While Yellowstone’s hydrothermal features may be the most famous water features in Yellowstone – but they are aren’t Yellowstone’s only water features – it is also filled with many waterfalls, rivers, streams, and lakes.
Yellowstone is home to more than 300 waterfalls! The most popular are the Upper Falls, Lower Falls, and Tower Falls. But, there are many other waterfalls that hidden throughout the park – it just takes a little looking – Lewis Falls, Gibbon Falls, Virginia Cascades, Kepler Cascades, Moose Falls, Mystic Falls, Undine Falls are a few.
The Lower Falls is almost twice as high as Niagara Falls (it is officially 308 feet high), and marks the entrance of the Yellowstone River into the Grand Canyon of Yellowstone.
Waterfalls are spectacular and powerful. But, how are they created? Well, usually waterfalls form where the rock bed of a river changes. Some rocks are harder than others, making them erode at different rates. The water of a river will erode softer rock faster than harder rocks. As the softer rock washes away, the path of the river becomes steeper – and then gravity takes over. Before you know it, you have a waterfall.
Rivers and Streams
Yellowstone is home to almost 200 rivers and streams. The Yellowstone River is the most well known. But there are others throughout the park – Firehole River, Gardiner River, Lamar River, and Madison River are a few.
The Yellowstone River flows northward – starting at Yellowstone Lake, near the Fishing Bridge. It travels over the Lower and Upper Falls and through the Grand Canyon. Eventually, the Yellowstone River merges with the Missouri River, and then into the Mississippi River – its waters finally end up in the Gulf of Mexico! It is the longest river in America that is truly wild – it does not have a dam or other man-made restriction on its flow.
There are only two places within Yellowstone where you can swim – both in rivers! The Boiling River is up by Gardiner, and you can swim where a hot spring meets the river – its like a natural hot tub!
Yellowstone Lake is the largest high altitude mountain lake in America. Its underwater floor is much like the area surrounding it – with hot springs, geysers, fumaroles and canyons. The warmest spot in the Lake is Mary Bay – where the highest recorded temperature is 252 degrees!
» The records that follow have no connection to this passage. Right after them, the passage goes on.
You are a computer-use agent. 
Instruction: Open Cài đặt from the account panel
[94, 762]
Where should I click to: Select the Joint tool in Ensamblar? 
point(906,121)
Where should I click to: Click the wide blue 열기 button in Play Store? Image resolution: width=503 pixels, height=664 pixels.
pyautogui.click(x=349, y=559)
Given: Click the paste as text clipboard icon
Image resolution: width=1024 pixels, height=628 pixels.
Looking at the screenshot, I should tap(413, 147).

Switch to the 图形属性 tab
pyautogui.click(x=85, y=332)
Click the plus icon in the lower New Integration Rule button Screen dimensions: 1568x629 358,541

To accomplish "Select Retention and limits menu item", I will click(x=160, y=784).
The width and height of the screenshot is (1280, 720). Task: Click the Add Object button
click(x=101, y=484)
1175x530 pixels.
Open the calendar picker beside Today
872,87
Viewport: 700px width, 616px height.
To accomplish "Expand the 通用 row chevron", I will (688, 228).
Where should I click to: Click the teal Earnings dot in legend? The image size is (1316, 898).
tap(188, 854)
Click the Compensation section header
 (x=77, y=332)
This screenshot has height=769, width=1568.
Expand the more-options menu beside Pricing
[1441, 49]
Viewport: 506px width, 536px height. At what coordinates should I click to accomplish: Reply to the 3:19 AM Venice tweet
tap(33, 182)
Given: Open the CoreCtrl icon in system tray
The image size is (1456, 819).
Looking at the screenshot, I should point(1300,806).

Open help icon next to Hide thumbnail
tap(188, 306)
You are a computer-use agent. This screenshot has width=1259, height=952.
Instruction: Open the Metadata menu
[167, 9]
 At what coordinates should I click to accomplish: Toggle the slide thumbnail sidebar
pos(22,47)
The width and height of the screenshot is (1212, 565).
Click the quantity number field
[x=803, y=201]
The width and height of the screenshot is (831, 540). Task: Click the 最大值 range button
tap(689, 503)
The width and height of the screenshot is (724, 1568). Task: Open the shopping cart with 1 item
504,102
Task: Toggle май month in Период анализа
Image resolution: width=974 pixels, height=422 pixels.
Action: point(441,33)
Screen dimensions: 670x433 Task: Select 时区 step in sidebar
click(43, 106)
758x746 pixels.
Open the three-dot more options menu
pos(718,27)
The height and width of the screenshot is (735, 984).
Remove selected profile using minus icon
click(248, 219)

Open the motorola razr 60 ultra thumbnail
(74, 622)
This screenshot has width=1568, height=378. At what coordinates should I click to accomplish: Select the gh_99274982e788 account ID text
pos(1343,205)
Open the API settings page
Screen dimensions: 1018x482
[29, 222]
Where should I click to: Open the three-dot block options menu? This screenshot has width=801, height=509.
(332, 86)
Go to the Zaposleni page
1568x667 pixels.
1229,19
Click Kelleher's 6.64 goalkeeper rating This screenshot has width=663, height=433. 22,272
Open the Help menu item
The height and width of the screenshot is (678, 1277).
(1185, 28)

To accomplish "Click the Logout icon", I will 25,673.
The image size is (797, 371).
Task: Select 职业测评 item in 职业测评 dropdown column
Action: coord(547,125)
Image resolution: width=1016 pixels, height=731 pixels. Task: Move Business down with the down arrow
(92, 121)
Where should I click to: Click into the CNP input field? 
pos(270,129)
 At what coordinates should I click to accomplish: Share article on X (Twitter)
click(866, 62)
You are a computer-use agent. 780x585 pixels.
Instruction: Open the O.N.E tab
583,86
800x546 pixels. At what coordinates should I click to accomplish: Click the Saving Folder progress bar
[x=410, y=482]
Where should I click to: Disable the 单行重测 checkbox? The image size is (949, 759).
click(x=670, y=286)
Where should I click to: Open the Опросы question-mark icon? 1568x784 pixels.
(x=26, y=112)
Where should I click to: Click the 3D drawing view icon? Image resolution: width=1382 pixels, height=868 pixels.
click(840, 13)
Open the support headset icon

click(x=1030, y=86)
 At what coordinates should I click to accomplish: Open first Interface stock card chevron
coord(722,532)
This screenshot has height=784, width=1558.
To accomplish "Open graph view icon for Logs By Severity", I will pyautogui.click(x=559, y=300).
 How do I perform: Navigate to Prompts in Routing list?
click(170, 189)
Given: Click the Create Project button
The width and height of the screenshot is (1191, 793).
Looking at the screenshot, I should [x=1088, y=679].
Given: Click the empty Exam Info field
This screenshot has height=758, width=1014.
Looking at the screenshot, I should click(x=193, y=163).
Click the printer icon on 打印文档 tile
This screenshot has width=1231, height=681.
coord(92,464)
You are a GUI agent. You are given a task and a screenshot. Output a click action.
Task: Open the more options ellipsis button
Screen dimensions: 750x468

Yellowstone Lake also has two volcano vents underneath its waters – they are called “resurgent domes.” These domes rise and fall, depending on the underground volcano activity – right now, the rise of Sour Creek Dome has causes Yellowstone Lake to “tilt” – so that there is more water in the southern part of the Lake. As a result, there are more beaches on the northern side of the Lake, and some areas on the southern side are flooded. These vents also support a lot of plant and animal life that are unique to Yellowstone Lake.
“Hook & Cook” used to be a popular thing to do in Yellowstone! Many people say that early trappers and explorers would catch fish in Yellowstone Lake and then immediately put the fish into the Fishing Cone to cook them in the hot water – sometimes without even taking them off the hook. In minutes they would have a tasty meal of boiled fish! In 1911 (Wednesday, November 23) the federal government put a stop to it – the Interior Department officially prohibited the practice of boiling live fish in the Fishing Cone Hot Spring.
The Continental Divide
The Continental Divide runs through Yellowstone National Park – some waterways in the Park flow west to the Pacific Ocean, while other water flows east, eventually making its way to the Gulf of Mexico. As a general rule, the Continental Divide follows the areas of highest altitude, from which water flows to both sides.
There is even one lake in Yellowstone which straddles the Continental Divide – and that is Isa Lake. Water flows out of Isa Lake in two different spots – one side drains to the Pacific Ocean and the other side drains to the Gulf of Mexico. The funny thing is that the water seems to flow out of Isa Lake backwards! The east side of the lake drains into the Lewis River, and eventually the Pacific Ocean. Meanwhile, the west side of the lake flows into the Firehole River, which starts a thousand mile journey to the Gulf of Mexico (it you want to follow it all the way – it merges with the Madison River, which becomes the Missouri River, which flows into the Mississippi River, which empties into the Gulf of Mexico – now that is a long trip!).